The Chinese Communists did the same with their minorities. In the Cambodia of the Khmer Rouge, people with glasses were singled out as enemies and shot or worked to death.
I still remember the way the Bulgarian Communist government treated the ethnic Turkish minority in Bulgaria in the 1980s. (I was born and grew up in a predominantly Turkish part of my town, so I knew the truth about the Turkish minority, and I knew the propaganda was lies.)
Everywhere, totalitarian governments do the same: one group after another, singled out, marginalized, demonized, and then safely destroyed or brutalized. And the rest of the population remains silent. Why? Because “I am not a Jew, or a Ukrainian, or a Menshevik, or a kulak, or a person with glasses.”

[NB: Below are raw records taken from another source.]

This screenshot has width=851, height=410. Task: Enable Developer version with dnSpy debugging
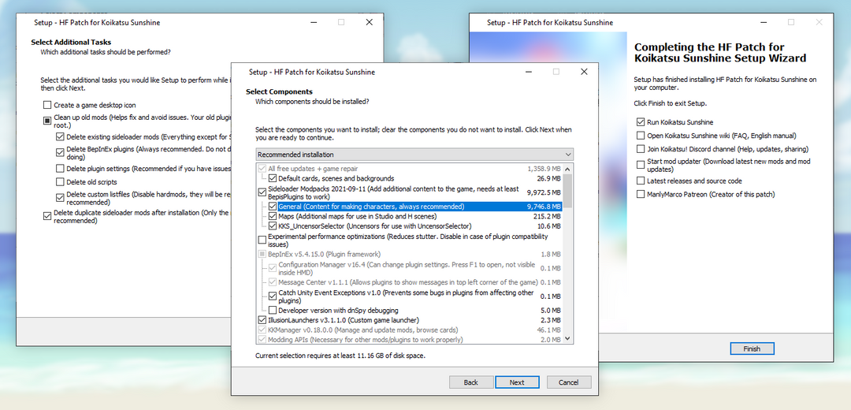pyautogui.click(x=273, y=311)
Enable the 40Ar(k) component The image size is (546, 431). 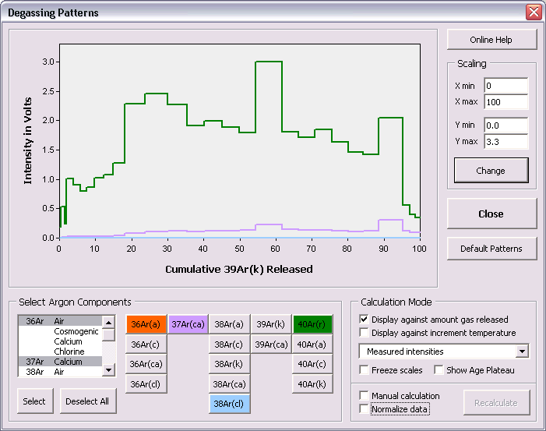(312, 383)
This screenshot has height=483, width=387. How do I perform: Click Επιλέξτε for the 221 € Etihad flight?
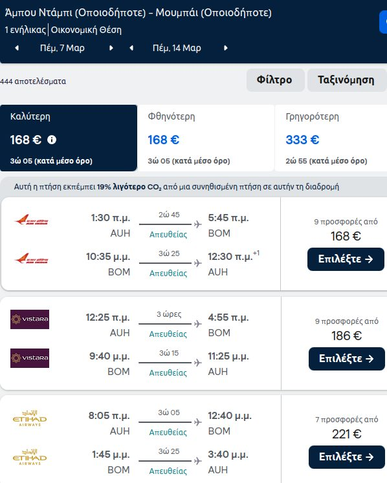[347, 457]
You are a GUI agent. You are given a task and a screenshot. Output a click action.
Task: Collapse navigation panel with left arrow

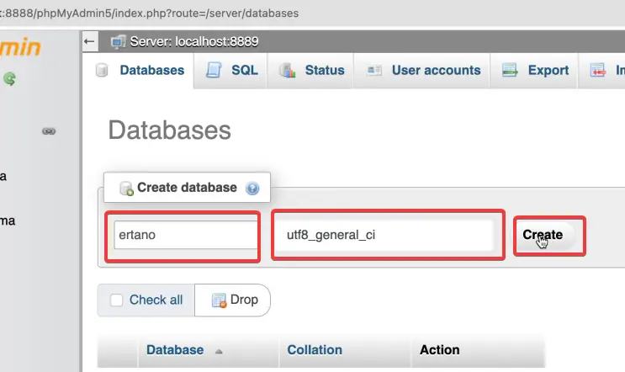point(90,41)
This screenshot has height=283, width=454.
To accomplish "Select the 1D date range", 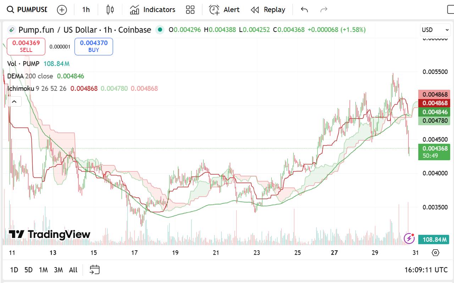I will [14, 270].
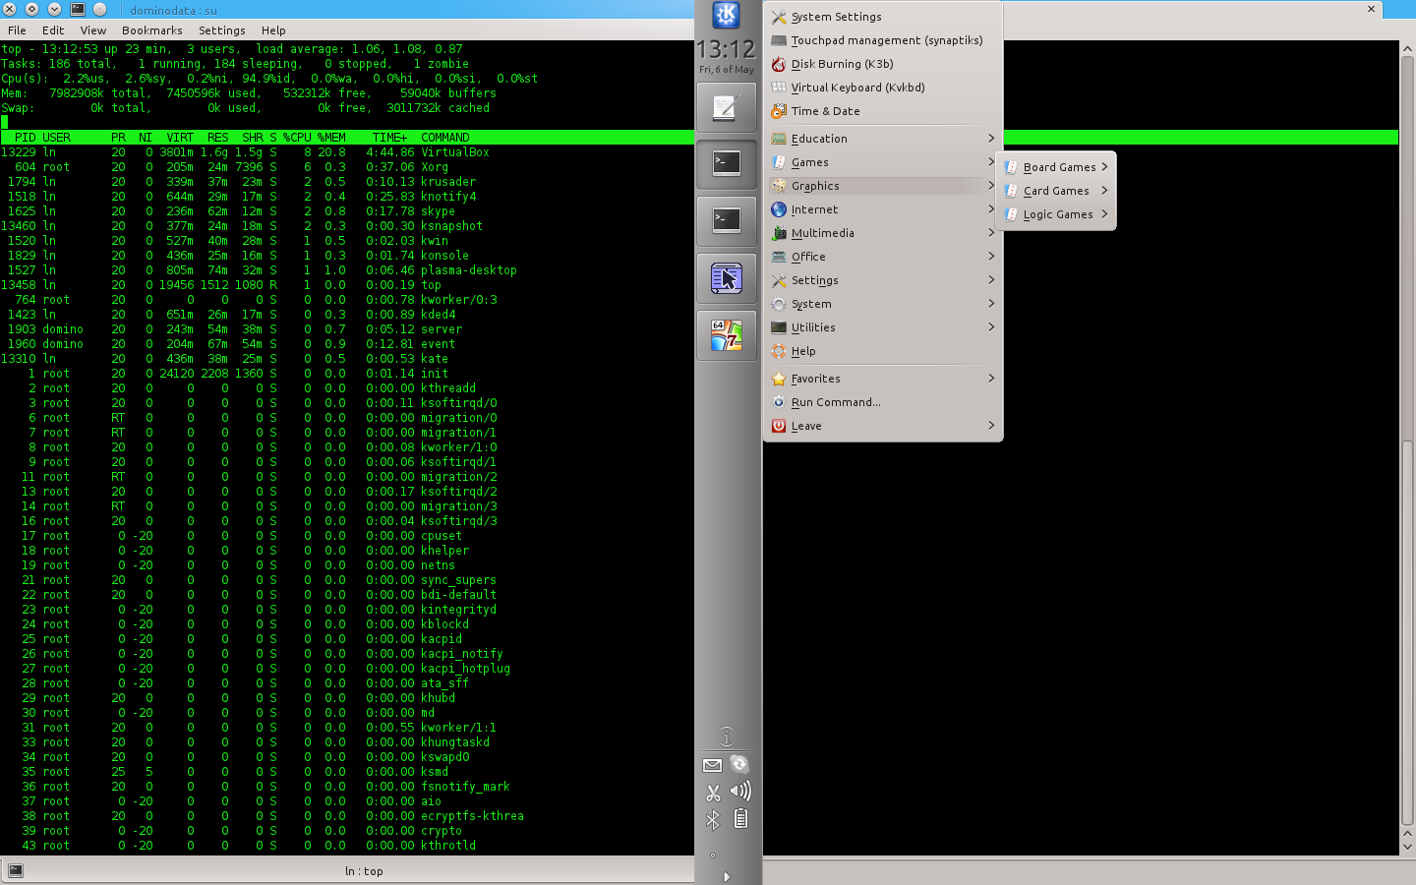1416x885 pixels.
Task: Expand the Board Games submenu
Action: click(x=1059, y=167)
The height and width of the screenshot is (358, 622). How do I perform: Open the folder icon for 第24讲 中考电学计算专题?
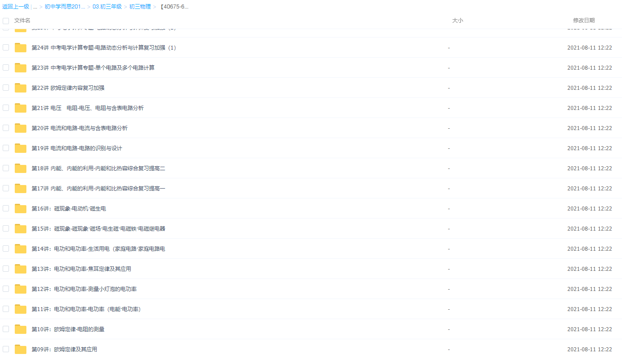(x=20, y=47)
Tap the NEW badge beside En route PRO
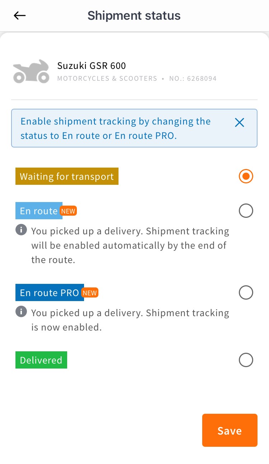This screenshot has width=269, height=464. pyautogui.click(x=90, y=293)
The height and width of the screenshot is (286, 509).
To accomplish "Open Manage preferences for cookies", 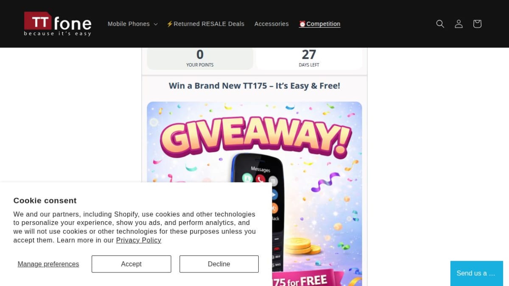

The massacre in Waco [of May 2015] bears all the marks of this tactics. A group is picked so small and marginal that most people won’t associate with them. The group is then marginalized and demonized, and all kinds of false accusations are said about them – violence, illegal drugs, illegal weapons, etc. Then, when the group is so marginalized that the majority of the population won’t trust them, and won’t take their word for anything, the government ambushes them and guns them down. The group is scared and subdued. The police are trained and conditioned to not question orders – they will need that conditioning for later, when the “enemy” is moms, or old people, or kids.
And the public? The public is conditioned to disengage. “I didn’t say anything because I was not a biker.”
… The pattern is clear: Since the American public is too large an elephant to eat, it must be subdued in small bites: black inner city kids, bikers, off-the-gridders, Christian activists, gun-owners, etc. Every time, the group must be small enough and marginalized enough so that the general population find it easy and safe to disengage.